BRIEF
Write out exactly the lines below from the one containing "The width and" to the last, both ends kept, and nothing more; skip all pictures.

--- PROVIDED INFORMATION Enclosed Below ---

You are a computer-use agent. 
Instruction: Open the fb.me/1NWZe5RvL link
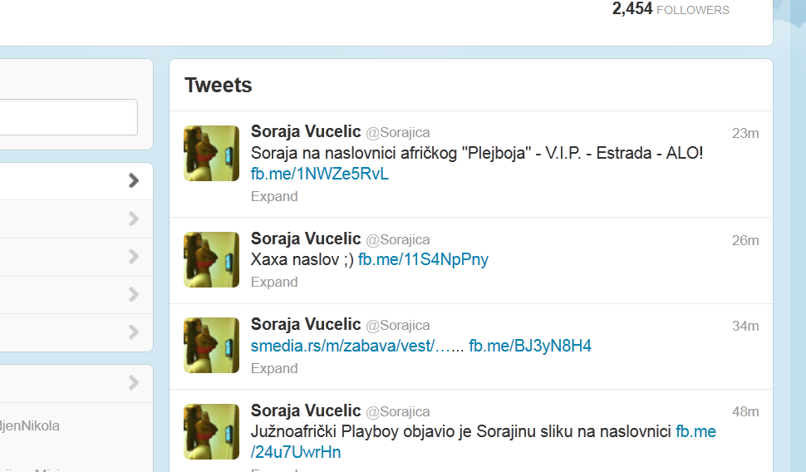coord(319,174)
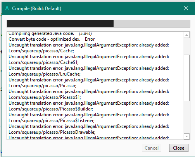Screen dimensions: 195x157
Task: Click the scrollbar track below the thumb
Action: point(186,117)
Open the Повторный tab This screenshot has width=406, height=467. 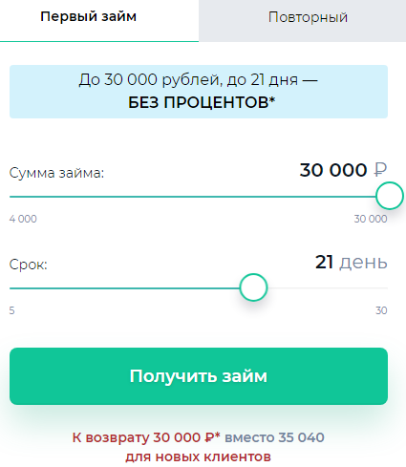click(x=302, y=21)
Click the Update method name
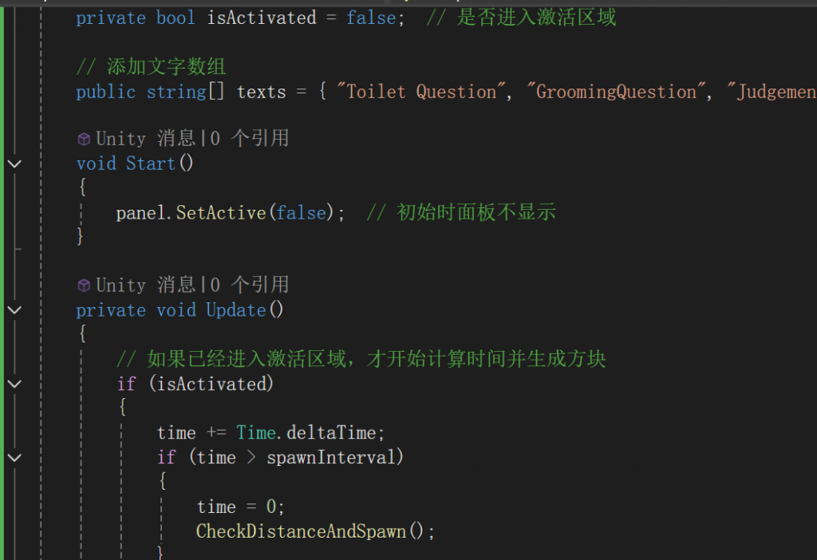The height and width of the screenshot is (560, 817). (236, 310)
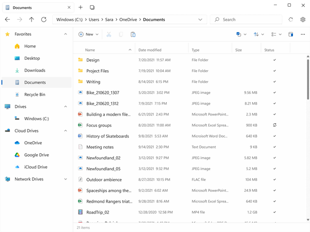310x232 pixels.
Task: Collapse the Cloud Drives section
Action: pyautogui.click(x=65, y=131)
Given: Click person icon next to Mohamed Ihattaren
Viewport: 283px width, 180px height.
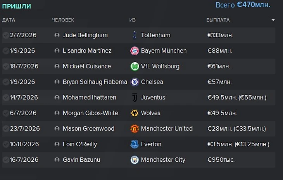Looking at the screenshot, I should pyautogui.click(x=57, y=98).
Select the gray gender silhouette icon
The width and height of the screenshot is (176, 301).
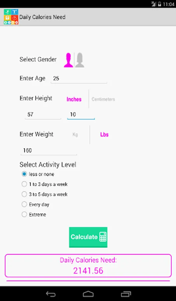click(x=79, y=60)

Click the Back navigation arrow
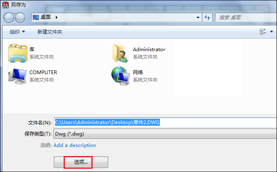[x=9, y=18]
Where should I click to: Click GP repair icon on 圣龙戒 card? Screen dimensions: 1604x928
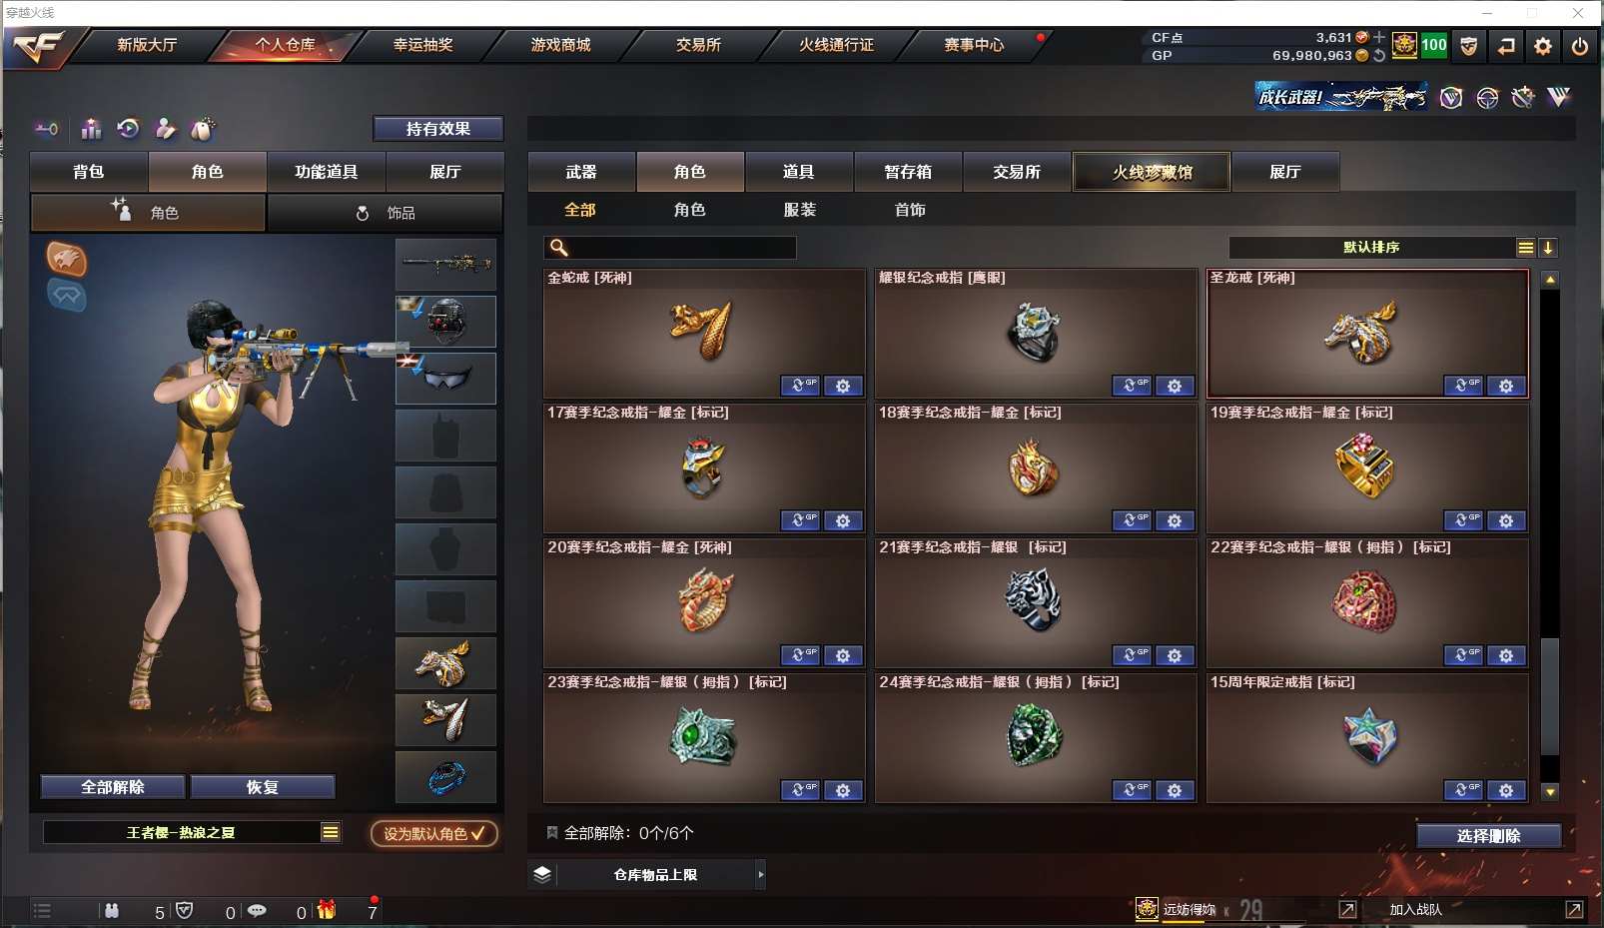point(1463,386)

--- End of Enclosed PROVIDED INFORMATION ---

SOLUTION FOR THIS EXERCISE
The width and height of the screenshot is (176, 301).
click(x=79, y=60)

Click the Back navigation arrow
[x=9, y=18]
Where should I click to: Click GP repair icon on 圣龙戒 card? Screen dimensions: 1604x928
point(1463,386)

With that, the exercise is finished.